▶ Document text:
+++

Public land transport refers to carriage of people and goods by government or commercial entities which is made available to the public at large for the purpose of facilitating the economy and society they serve. Most transport infrastructure and large transport vehicles are operated in this manner. Funds to pay for such transport may come from taxes, subscriptions, direct user fees, or some combination. The vast majority of public transport is land-based, with commuting and postal delivery being the primary purposes.
Commercial land transport refers to carriage of people and goods by commercial entities made available at cost to individuals, businesses, and the government for the purpose of profiting the entities providing the travel. Most infrastructure used is publicly owned, and vehicles tend to be large and efficient to maximize capacity and profit margins. Freight shipping and long-distance travel are common uses served by commercial land transport.
Military land transport refers to carriage of people and goods by the military or other operators for the purpose of supporting military operations, both in peacetime as well as in combat areas. Such activity may use a combination of public infrastructure as well as military-specific infrastructure and in many cases is designed to operate with little or no infrastructure when necessary. Vehicles can range from basic commercial or even private vehicles to those specifically designed for military use.
Private land transport refers to individuals and organizations transporting themselves and their own people, animals, and goods at their own discretion. Vehicles used are typically smaller, though publicly owned infrastructure is often used for travel.
Relocation of travelers and cargo are the most common uses of transport. However, other uses exist, such as the strategic and tactical relocation of armed forces during warfare, or the civilian mobility construction or emergency equipment.
Passenger transport, or travel, is divided into public and private transport. Public transport is scheduled services on fixed routes, while private is vehicles that provide ad hoc services at the riders desire. The latter offers better flexibility, but has lower capacity, and a higher environmental impact. Travel may be as part of daily commuting, for business, leisure or migration.
Short-haul transport is dominated by the automobile and mass transit. The latter consists of buses in rural and small cities, supplemented with commuter rail, trams and rapid transit in larger cities. Long-haul transport involves the use of the automobile, trains, coaches and aircraft, the last of which have become predominantly used for the longest, including intercontinental, travel. Intermodal passenger transport is where a journey is performed through the use of several modes of transport; since all human transport normally starts and ends with walking, all passenger transport can be considered intermodal. Public transport may also involve the intermediate change of vehicle, within or across modes, at a transport hub, such as a bus or railway station.
Taxis and buses can be found on both ends of the public transport spectrum. Buses are the cheaper mode of transport but are not necessarily flexible, and taxis are very flexible but more expensive. In the middle is demand-responsive transport, offering flexibility whilst remaining affordable.
Freight transport, or shipping, is a key in the value chain in manufacturing. With increased specialization and globalization, production is being located further away from consumption, rapidly increasing the demand for transport. While all modes of transport are used for cargo transport, there is high differentiation between the nature of the cargo transport, in which mode is chosen. Logistics refers to the entire process of transferring products from producer to consumer, including storage, transport, transshipment, warehousing, material-handling and packaging, with associated exchange of information. Incoterm deals with the handling of payment and responsibility of risk during transport.

+++

▶ Records:
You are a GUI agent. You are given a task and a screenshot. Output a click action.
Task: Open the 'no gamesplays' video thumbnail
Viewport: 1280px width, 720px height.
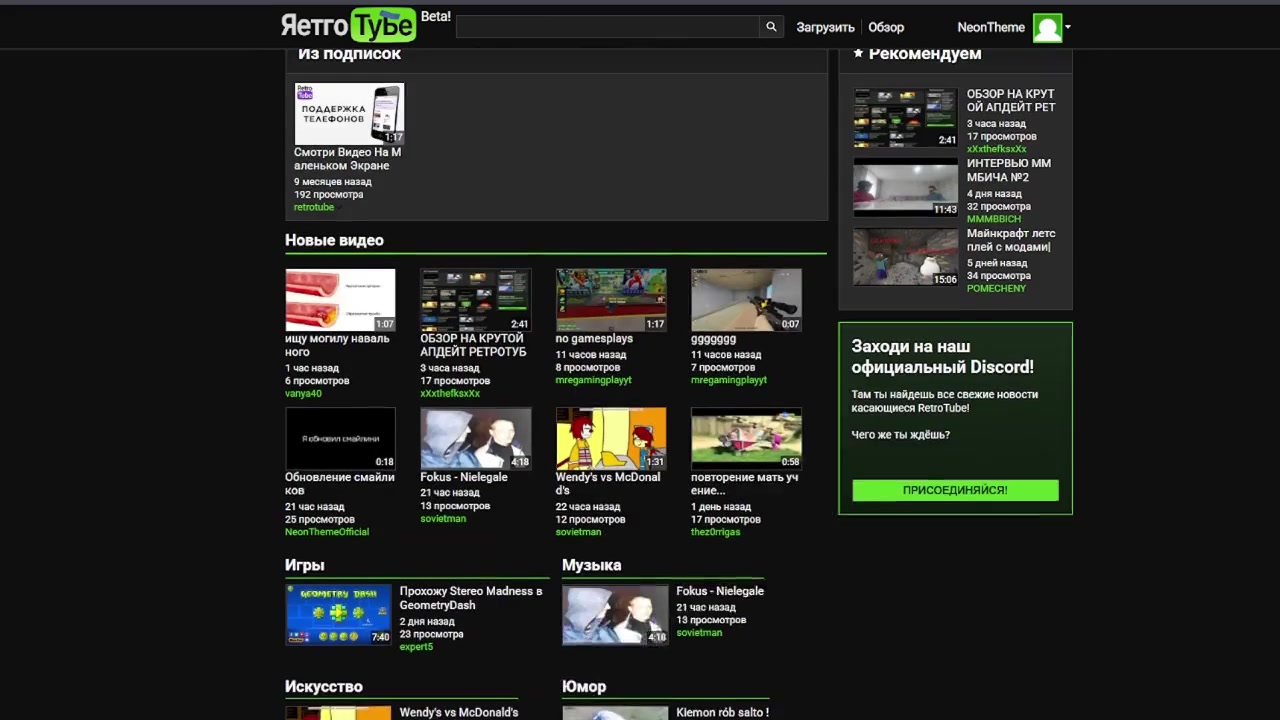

+++

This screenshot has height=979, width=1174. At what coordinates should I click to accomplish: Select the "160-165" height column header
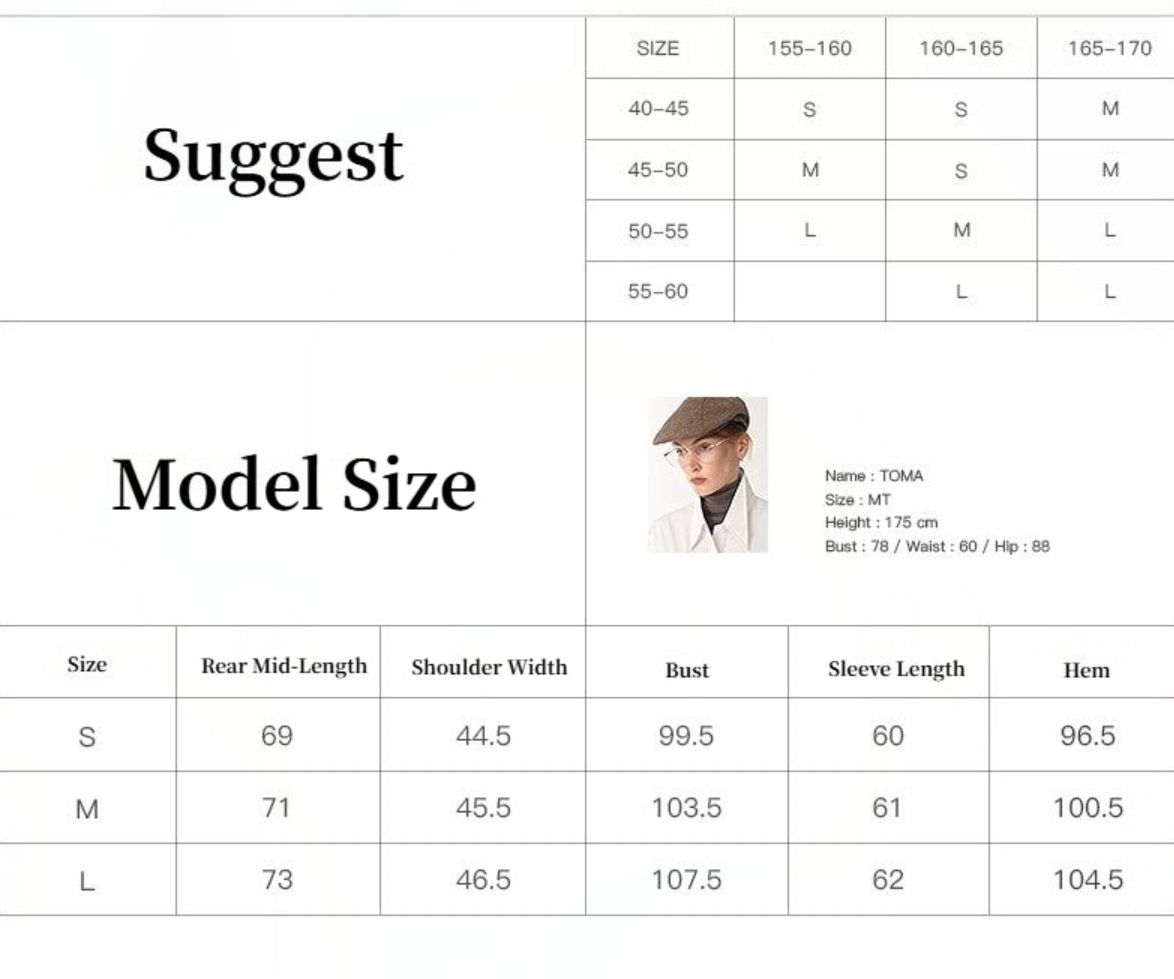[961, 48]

+++

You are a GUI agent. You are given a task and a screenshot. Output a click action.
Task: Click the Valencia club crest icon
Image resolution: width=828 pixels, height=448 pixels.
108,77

+++

▶ Problem to solve:
According to the transport text, which modes of transport are used for long-haul transport? List all of them.

▶ Response for this exercise:
The automobile, trains, coaches, and aircraft.